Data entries
__________

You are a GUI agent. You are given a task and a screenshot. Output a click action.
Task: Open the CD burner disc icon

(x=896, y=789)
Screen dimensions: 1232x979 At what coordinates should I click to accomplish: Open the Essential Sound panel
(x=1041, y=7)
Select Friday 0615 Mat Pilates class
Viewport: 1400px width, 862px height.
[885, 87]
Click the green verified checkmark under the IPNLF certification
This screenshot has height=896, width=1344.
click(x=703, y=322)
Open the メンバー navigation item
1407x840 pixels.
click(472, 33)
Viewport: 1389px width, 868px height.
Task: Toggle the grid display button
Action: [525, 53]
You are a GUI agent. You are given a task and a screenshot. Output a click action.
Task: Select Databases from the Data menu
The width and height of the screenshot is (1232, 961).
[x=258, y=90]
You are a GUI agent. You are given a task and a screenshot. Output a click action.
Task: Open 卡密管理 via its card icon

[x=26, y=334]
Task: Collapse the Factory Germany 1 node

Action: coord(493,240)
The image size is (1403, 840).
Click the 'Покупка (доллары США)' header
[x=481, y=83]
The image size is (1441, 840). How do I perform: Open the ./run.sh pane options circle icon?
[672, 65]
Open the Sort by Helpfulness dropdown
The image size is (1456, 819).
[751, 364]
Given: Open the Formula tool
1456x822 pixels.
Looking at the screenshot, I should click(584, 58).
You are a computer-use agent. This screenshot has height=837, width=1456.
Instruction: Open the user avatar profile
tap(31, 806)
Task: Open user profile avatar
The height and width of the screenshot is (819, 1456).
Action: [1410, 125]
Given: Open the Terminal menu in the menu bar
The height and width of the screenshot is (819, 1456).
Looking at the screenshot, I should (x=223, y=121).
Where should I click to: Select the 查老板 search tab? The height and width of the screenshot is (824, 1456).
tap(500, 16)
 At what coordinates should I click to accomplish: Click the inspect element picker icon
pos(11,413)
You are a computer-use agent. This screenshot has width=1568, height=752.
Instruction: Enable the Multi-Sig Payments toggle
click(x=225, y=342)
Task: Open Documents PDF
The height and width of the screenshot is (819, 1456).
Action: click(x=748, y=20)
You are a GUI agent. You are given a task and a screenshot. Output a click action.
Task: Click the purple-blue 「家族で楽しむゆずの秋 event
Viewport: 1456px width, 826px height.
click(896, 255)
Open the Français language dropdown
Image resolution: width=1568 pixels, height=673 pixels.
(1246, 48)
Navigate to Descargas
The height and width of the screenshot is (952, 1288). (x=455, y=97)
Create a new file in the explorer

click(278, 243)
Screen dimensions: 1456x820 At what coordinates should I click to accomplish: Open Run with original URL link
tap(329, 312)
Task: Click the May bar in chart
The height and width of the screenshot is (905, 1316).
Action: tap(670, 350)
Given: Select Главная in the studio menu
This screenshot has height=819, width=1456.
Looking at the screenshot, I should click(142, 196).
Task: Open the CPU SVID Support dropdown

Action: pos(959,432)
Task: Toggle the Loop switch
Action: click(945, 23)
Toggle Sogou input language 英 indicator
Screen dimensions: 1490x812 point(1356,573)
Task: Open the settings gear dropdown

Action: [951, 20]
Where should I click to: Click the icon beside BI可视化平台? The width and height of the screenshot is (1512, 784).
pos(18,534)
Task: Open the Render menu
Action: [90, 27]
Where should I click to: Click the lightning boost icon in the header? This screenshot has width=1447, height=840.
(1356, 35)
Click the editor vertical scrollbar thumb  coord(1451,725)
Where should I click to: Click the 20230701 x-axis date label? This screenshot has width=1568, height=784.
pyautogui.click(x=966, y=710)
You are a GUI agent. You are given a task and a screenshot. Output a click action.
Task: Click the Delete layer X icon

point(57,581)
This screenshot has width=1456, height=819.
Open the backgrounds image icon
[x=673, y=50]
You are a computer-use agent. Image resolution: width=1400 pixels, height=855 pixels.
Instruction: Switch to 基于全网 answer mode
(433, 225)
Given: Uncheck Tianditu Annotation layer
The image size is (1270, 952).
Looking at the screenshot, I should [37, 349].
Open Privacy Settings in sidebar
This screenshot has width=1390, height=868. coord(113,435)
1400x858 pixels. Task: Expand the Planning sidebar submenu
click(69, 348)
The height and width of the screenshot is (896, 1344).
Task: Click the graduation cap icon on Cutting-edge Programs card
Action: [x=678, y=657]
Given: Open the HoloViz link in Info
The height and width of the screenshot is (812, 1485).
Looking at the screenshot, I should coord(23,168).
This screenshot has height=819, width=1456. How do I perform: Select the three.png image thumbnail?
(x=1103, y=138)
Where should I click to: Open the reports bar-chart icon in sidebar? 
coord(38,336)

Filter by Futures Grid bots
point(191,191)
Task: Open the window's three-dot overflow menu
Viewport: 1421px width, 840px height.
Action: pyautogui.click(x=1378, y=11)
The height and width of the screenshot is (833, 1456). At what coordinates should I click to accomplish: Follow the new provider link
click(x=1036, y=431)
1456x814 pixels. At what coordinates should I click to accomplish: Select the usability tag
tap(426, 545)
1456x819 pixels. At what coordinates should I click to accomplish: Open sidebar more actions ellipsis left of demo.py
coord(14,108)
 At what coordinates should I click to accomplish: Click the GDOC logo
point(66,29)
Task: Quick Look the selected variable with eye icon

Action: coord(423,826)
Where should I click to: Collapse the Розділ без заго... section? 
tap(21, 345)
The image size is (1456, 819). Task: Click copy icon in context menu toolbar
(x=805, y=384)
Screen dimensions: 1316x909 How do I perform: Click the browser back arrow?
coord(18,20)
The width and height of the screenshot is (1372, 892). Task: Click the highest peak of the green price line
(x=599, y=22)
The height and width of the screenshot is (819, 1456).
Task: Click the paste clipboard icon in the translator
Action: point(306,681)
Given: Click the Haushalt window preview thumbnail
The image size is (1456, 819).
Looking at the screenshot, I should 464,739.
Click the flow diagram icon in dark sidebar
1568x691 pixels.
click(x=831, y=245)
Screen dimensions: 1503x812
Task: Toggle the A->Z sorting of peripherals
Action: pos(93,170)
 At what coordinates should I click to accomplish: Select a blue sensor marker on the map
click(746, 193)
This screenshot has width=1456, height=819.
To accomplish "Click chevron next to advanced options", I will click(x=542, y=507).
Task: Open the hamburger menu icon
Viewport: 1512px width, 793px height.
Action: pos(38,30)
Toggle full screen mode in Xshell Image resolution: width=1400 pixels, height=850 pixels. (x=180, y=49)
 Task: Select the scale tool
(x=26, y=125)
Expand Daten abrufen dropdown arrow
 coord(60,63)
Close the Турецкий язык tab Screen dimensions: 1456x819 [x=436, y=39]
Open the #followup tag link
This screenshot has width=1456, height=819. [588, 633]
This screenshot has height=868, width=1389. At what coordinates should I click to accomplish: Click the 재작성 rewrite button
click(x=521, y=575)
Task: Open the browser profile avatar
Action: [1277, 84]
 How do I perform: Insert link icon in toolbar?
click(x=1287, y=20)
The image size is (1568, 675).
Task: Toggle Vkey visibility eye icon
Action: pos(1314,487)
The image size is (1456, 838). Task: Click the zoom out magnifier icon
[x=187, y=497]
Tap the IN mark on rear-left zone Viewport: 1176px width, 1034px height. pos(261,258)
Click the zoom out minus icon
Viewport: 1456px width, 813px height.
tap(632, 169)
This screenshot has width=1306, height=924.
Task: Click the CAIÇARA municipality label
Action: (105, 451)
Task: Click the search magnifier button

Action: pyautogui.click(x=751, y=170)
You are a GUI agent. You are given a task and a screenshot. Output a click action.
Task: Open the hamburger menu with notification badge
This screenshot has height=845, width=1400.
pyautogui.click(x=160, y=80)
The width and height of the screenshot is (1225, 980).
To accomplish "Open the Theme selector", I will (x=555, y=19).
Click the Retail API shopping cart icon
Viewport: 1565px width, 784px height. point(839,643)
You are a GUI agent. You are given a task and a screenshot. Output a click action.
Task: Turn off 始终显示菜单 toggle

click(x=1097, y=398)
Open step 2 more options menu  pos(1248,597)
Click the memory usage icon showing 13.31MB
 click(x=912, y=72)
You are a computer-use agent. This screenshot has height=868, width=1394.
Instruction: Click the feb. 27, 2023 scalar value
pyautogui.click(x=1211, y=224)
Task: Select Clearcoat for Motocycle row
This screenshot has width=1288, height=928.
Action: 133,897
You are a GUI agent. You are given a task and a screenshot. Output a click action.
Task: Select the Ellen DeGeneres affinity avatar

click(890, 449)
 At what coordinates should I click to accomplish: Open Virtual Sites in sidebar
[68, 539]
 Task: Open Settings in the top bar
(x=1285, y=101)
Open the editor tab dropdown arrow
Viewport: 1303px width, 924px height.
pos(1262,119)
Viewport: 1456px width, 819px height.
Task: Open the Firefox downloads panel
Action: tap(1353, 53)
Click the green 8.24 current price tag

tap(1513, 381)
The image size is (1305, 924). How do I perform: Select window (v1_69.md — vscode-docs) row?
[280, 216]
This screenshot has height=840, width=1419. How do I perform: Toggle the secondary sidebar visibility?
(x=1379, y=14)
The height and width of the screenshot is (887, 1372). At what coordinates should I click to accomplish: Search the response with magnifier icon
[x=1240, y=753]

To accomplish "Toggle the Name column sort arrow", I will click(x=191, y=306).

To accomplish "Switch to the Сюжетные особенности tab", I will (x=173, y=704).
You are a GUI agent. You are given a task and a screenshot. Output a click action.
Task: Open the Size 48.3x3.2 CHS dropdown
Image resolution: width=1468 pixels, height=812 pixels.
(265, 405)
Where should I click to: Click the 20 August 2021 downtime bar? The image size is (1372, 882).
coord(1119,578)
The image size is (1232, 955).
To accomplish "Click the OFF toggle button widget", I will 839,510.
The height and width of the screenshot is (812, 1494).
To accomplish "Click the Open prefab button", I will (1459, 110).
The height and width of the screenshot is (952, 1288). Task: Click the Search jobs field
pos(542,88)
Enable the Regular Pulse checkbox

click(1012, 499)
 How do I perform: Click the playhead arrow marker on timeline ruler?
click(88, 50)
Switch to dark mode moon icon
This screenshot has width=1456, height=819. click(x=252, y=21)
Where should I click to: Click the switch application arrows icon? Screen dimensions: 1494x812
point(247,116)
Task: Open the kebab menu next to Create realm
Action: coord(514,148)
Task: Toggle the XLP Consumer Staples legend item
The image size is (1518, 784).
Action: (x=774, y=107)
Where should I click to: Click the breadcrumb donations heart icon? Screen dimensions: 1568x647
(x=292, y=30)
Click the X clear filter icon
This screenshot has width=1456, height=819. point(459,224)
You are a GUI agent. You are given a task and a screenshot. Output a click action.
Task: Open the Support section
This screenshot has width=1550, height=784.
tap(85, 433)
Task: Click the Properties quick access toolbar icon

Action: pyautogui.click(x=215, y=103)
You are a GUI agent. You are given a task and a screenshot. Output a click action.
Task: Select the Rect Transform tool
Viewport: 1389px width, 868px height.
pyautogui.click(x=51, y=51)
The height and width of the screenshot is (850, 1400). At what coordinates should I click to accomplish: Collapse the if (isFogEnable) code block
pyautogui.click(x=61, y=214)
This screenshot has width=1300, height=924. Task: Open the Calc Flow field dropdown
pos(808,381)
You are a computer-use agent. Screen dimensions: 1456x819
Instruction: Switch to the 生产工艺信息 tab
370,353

__________

ASSIGNMENT: Look above and repeat, character for character, the lines from the first one to the line with "Select Friday 0615 Mat Pilates class", counting both.

RESPONSE FOR THIS EXERCISE:
You are a GUI agent. You are given a task and a screenshot. Output a click action.
Task: Open the CD burner disc icon

(x=896, y=789)
Screen dimensions: 1232x979 At what coordinates should I click to accomplish: Open the Essential Sound panel
(x=1041, y=7)
Select Friday 0615 Mat Pilates class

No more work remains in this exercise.